* _Given request A_: Repeat everything in the entries from the line containing "Click the Paste clipboard icon" down to the last entry, keeping both ends and leaving out the pictures.

In Chapter One entitled “The Union of Crowns” Elliot contends that the marriage of Isabella of Castile and Ferdinand of Aragon on 19 October 1469 made the idea of Spain an established fact. Even though there were still large sections of present-day Spain outside of the monarchs' control, the union of Castile and Aragon created a situation in which the total unification of the peninsula could not be far off. While the marriage did not technically consolidate Aragon and Castile into one political entity, the author continues, the close relationship between Isabella and Ferdinand assured that they would act in concert for the betterment of their peoples. It was in this context, Elliot goes on to say in Chapter Two titled “Reconquest and Conquest,” that the Catholic Monarchs undertook the first step towards empire: the ReconquistaC the final elimination of the Moorish kingdom of Granada. Once the Reconquista was accomplished, the author avers, the monarchs could turn their attention to other matters. These included the consolidation of monarchical power in Castile, the financing of the Columbus expedition, the establishment of the New World empire when the expedition proved successful, and the hammering out of a favorable understanding with the Catholic Church. In Chapter Three, “The Ordering of Spain” Elliot continues by stating that Castile was to be the base for the Spanish empire. Not only was Castile the larger and more populous of the two kingdoms, its political situation allowed for a consolidation of monarchical power that was not possible in Aragon. The Cortes (parliaments) and medieval fueros (far reaching privileges) of the towns and other organizations of Castile were not as strong or as well established as in Aragon and could be more easily circumvented or ignored. With the reorganization of the Council of Castile in 1480, the author asserts, Isabella had gathered not only the executive but the judicial power of the kingdom into her hands. Once the Reconquista was finalized in 1492, Granada and its resources fell under the jurisdiction of Castile.

* _Given request B_: Transcribe the passage on the union of Castile and Aragon word for word.

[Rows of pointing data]

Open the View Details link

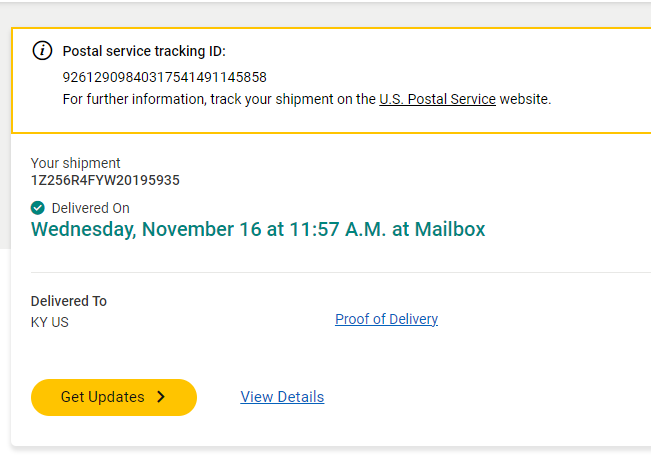pyautogui.click(x=282, y=397)
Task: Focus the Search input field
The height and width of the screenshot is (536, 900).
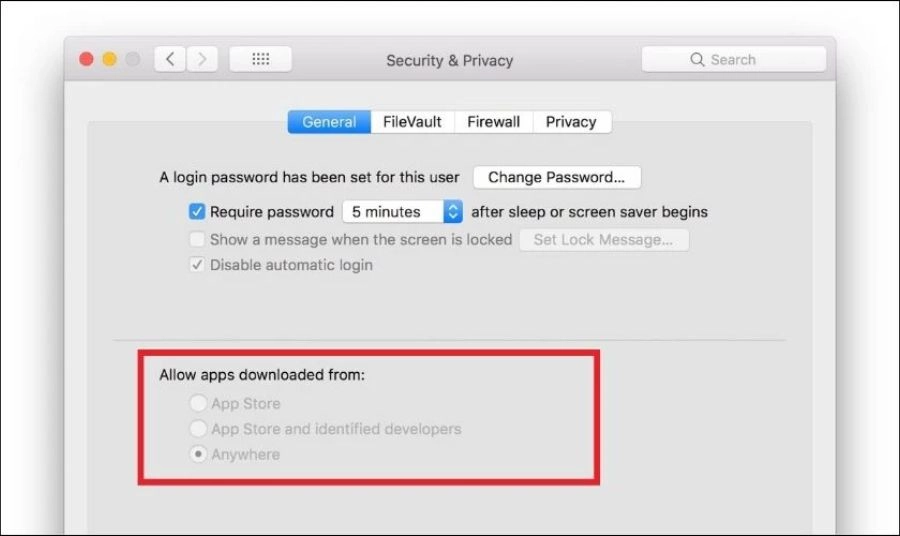Action: click(x=734, y=60)
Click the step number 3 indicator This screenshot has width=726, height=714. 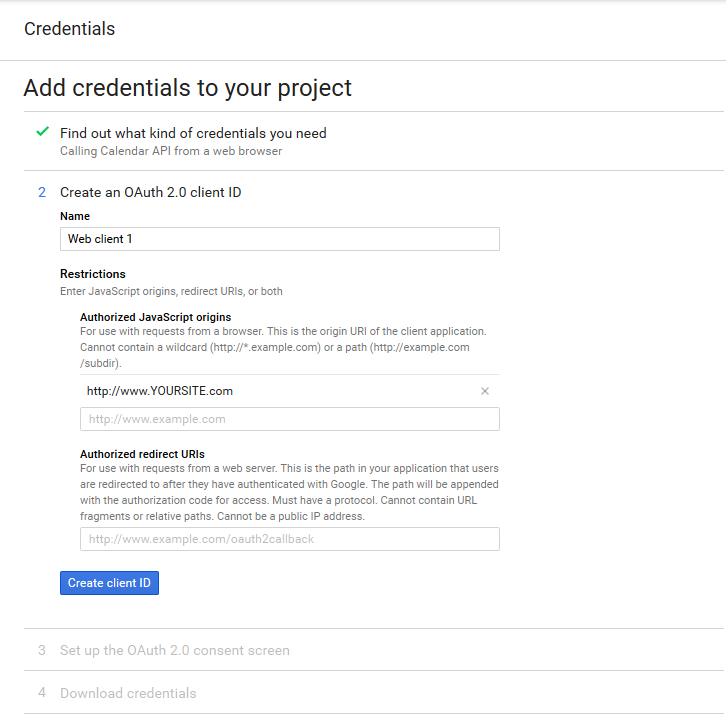point(42,650)
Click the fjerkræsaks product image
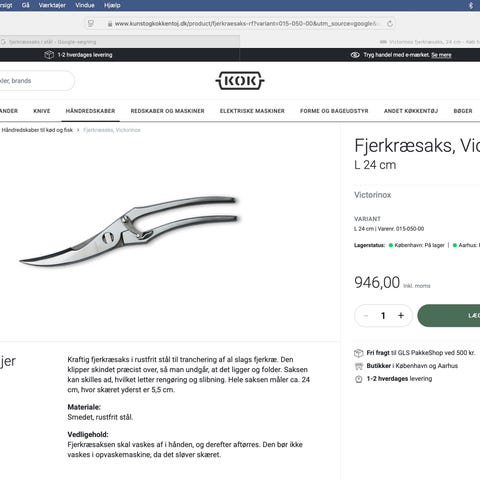 tap(129, 231)
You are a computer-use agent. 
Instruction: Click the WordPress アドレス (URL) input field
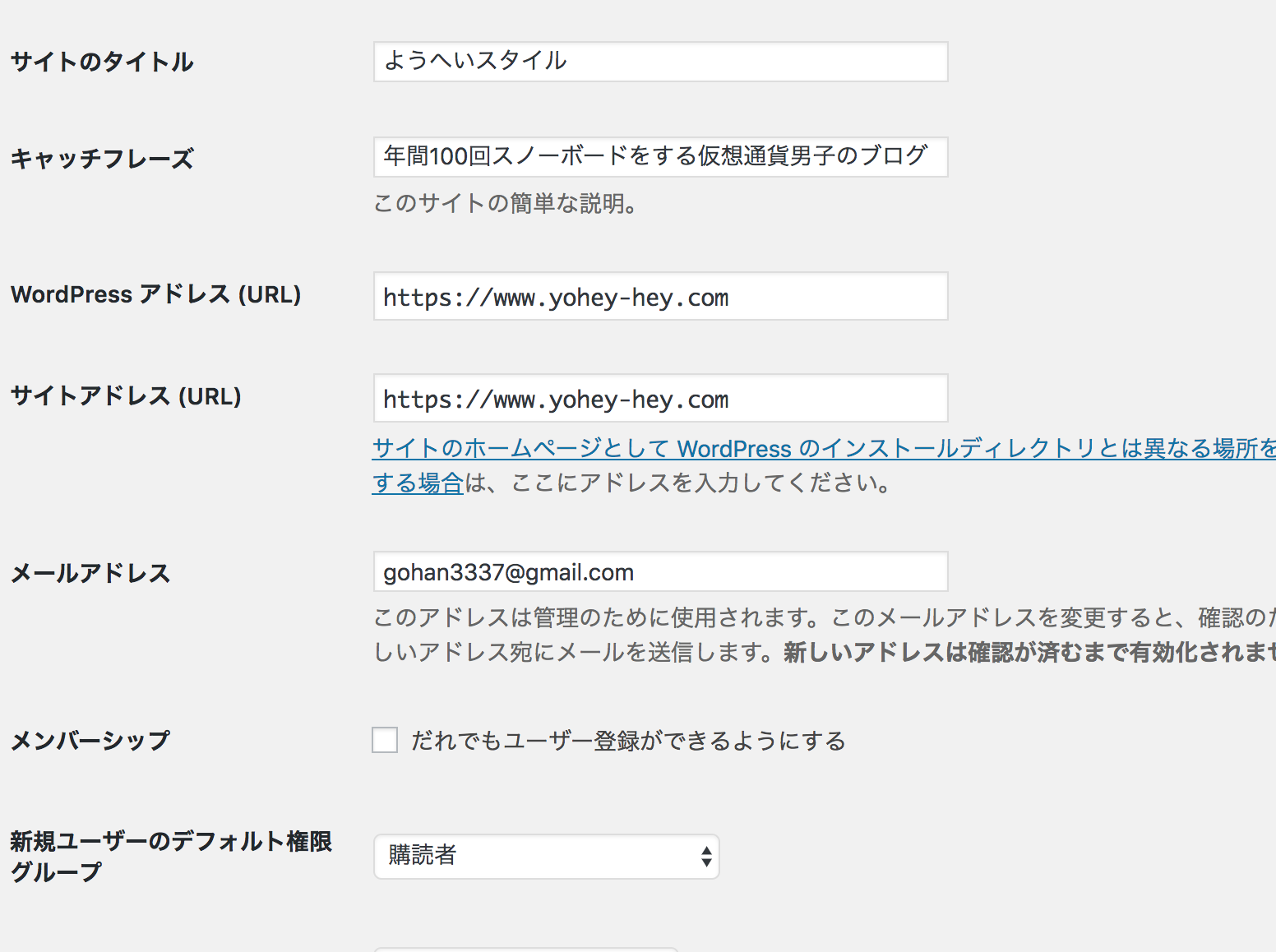[x=660, y=296]
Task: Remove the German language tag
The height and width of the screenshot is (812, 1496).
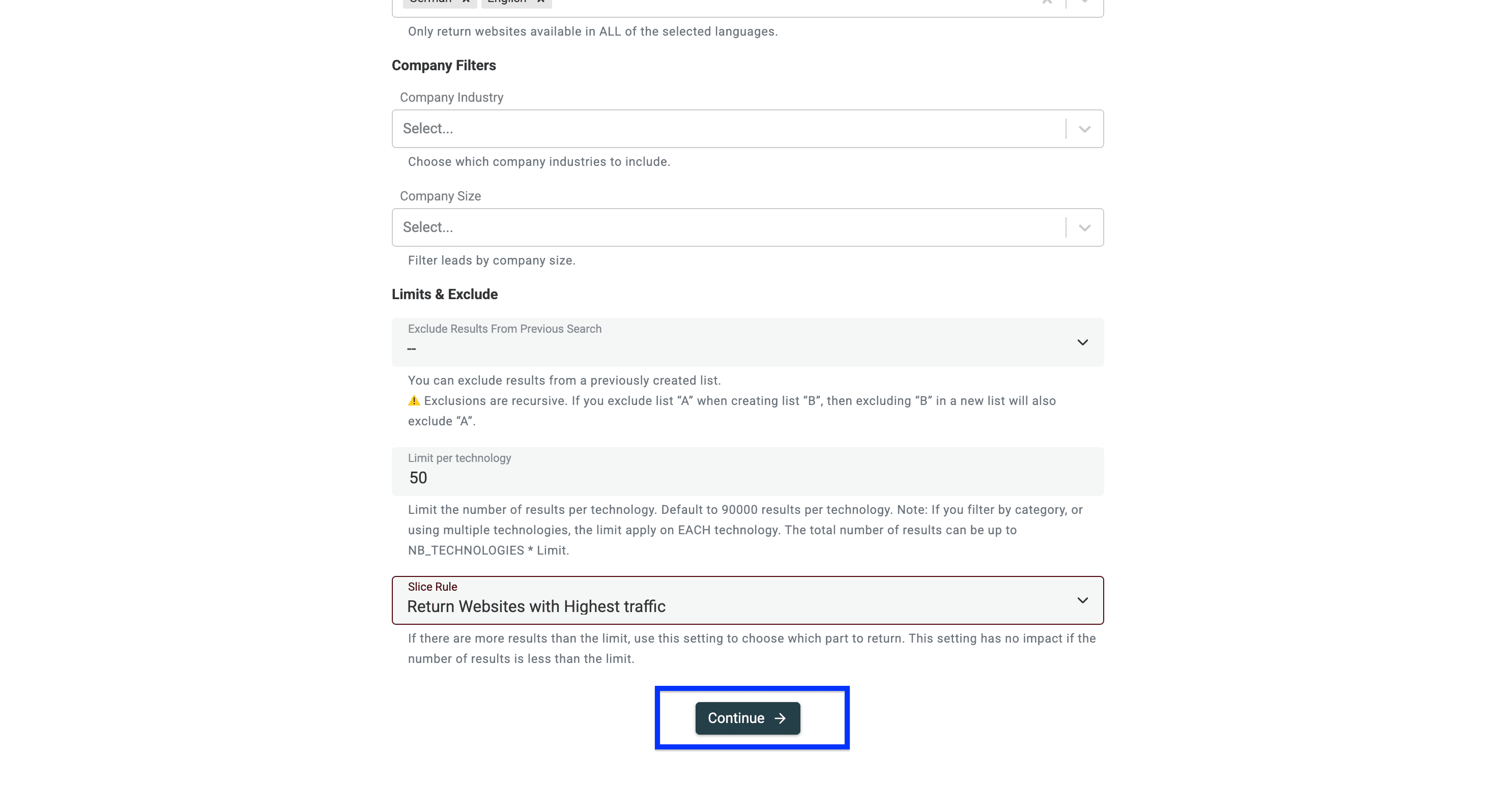Action: click(x=466, y=2)
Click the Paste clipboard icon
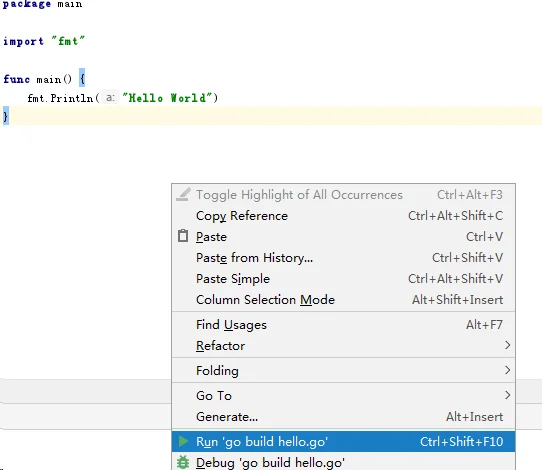Image resolution: width=542 pixels, height=470 pixels. click(183, 236)
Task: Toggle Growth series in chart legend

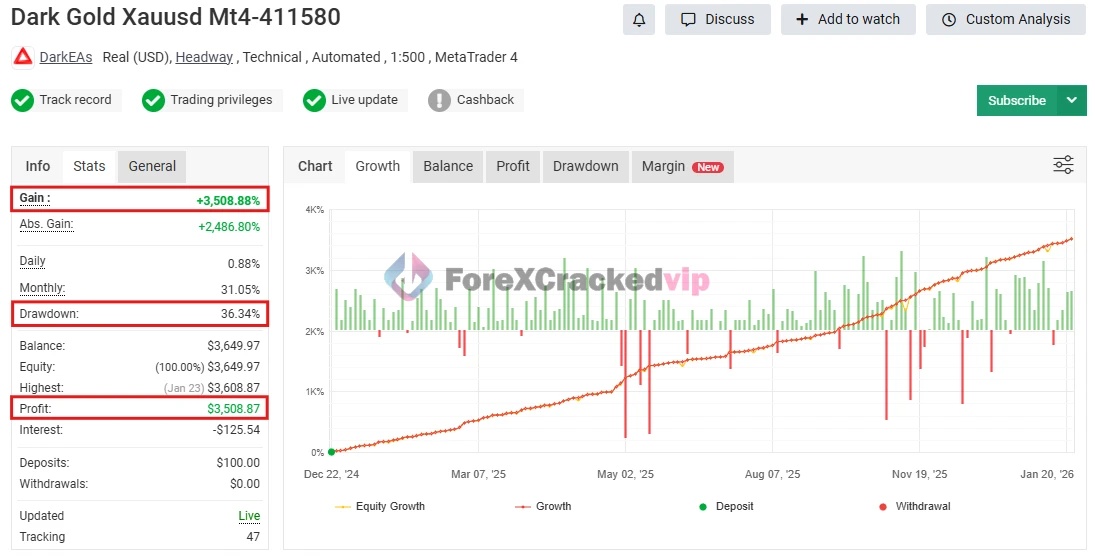Action: click(543, 506)
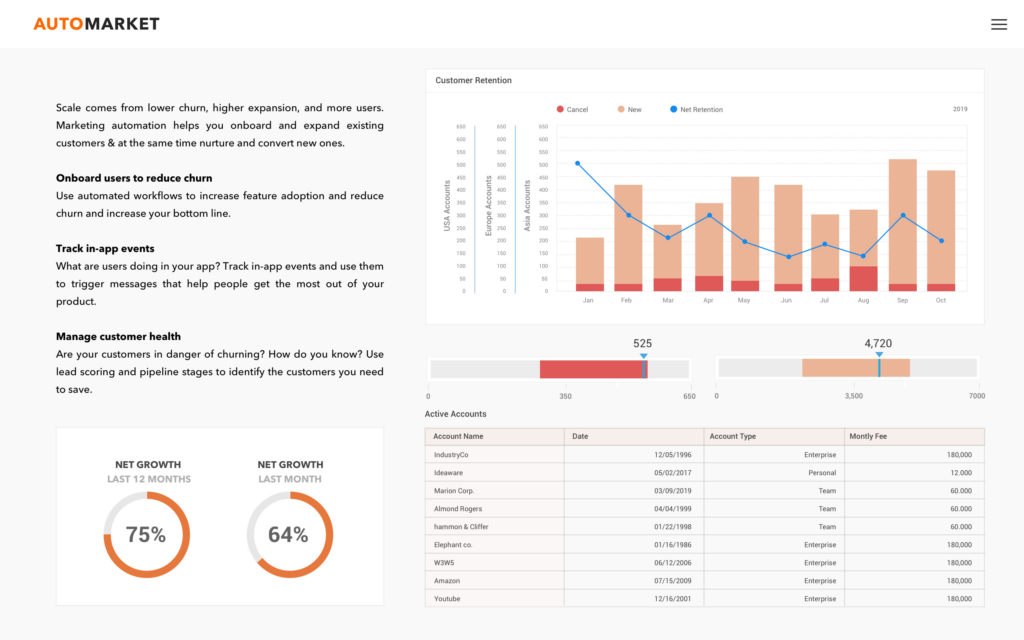
Task: Toggle the Net Retention legend series
Action: [x=695, y=109]
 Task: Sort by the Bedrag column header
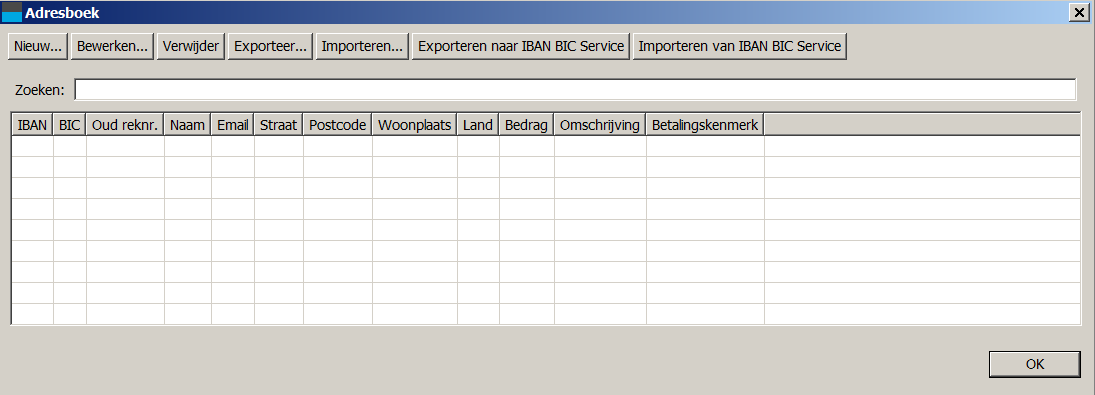point(527,125)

* _Final answer A_:
Click the Paste clipboard icon
Image resolution: width=542 pixels, height=470 pixels. click(183, 236)
Task: Toggle Growth series in chart legend

Action: click(543, 506)
Task: Toggle the Net Retention legend series
Action: [x=695, y=109]
 Task: Sort by the Bedrag column header
point(527,125)

* _Final answer B_:
In Chapter One entitled “The Union of Crowns” Elliot contends that the marriage of Isabella of Castile and Ferdinand of Aragon on 19 October 1469 made the idea of Spain an established fact. Even though there were still large sections of present-day Spain outside of the monarchs' control, the union of Castile and Aragon created a situation in which the total unification of the peninsula could not be far off. While the marriage did not technically consolidate Aragon and Castile into one political entity, the author continues, the close relationship between Isabella and Ferdinand assured that they would act in concert for the betterment of their peoples. It was in this context, Elliot goes on to say in Chapter Two titled “Reconquest and Conquest,” that the Catholic Monarchs undertook the first step towards empire: the ReconquistaC the final elimination of the Moorish kingdom of Granada. Once the Reconquista was accomplished, the author avers, the monarchs could turn their attention to other matters. These included the consolidation of monarchical power in Castile, the financing of the Columbus expedition, the establishment of the New World empire when the expedition proved successful, and the hammering out of a favorable understanding with the Catholic Church. In Chapter Three, “The Ordering of Spain” Elliot continues by stating that Castile was to be the base for the Spanish empire. Not only was Castile the larger and more populous of the two kingdoms, its political situation allowed for a consolidation of monarchical power that was not possible in Aragon. The Cortes (parliaments) and medieval fueros (far reaching privileges) of the towns and other organizations of Castile were not as strong or as well established as in Aragon and could be more easily circumvented or ignored. With the reorganization of the Council of Castile in 1480, the author asserts, Isabella had gathered not only the executive but the judicial power of the kingdom into her hands. Once the Reconquista was finalized in 1492, Granada and its resources fell under the jurisdiction of Castile.